Tuvimos pues que esperar a que el sol se bebiera todas las lágrimas del rocío.

Al fin, después de almorzar, dejamos la posada y nos dirigimos a la llanura en que estaban los terrenos reservados.

En el momento de llegar a ella, Bretignot se acercó y me dijo:

-Tenga usted bien la escopeta, en sentido oblícuo, el cañón hacia el suelo, y tenga cuidado de no matarnos a alguno.

-Haré lo posible -respondí-, sin embargo no me comprometo.

Bretignot hizo un gesto desdeñoso, y la caza empezó.

Hérisart es un lugar bastante feo, bastante árido, pero a pesar de eso, según Matifat, había muchas liebres. Con esta agradable perspectiva todas aquellas gentes estaban de buen humor.

Seguimos andando. El tiempo era magnífico. Algunos rayos de sol empezaban a atravesar las nubes matutinas que cubrían el horizonte. Por todas partes se oían gritos, gorjeos, silbidos. De cuando en cuando una nube de pájaros se levantaba.

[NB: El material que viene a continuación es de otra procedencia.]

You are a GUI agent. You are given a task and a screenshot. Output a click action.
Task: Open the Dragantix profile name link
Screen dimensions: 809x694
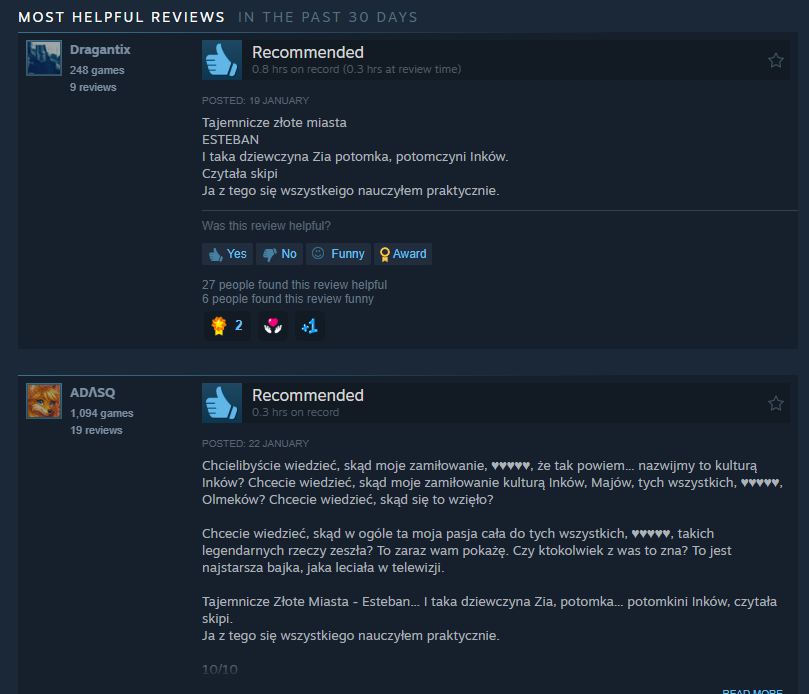[100, 50]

Más de una vez preparé la escopeta.

-No tire usted, no tire usted -me dijo mi amigo Bretignot, que no dejaba de observarme ni un solo momento.

-¿Porqué no tirar? ¿no son codornices?

-No, son alondras.

Excuso decir que Maximon, Duvauchelle, Pontcloué, Matifat y los otros, empezaron a mirarme con malos ojos. Poco a poco se fueron separando de mí, con sus perros, los que con el hocico bajo olfateando... y con los rabos levantados... parecían signos de interrogación que yo hubiera podido responder.

Se me ocurrió que todos aquellos caballeros no deseaban continuar en los límites de la zona de un novato, cuya escopeta les inquietaba un poco.

-¡Caramba! Tenga usted bien la escopeta -me dijo Bretignot, en el momento que se separaba de mí.

-No la tengo peor que otro cualquiera -respondí yo, un poco incomodado por aquel lujo de recomendaciones.

Bretignot se encogió de hombros y se fue a la izquierda; como no deseaba quedarme atrás apreté el paso.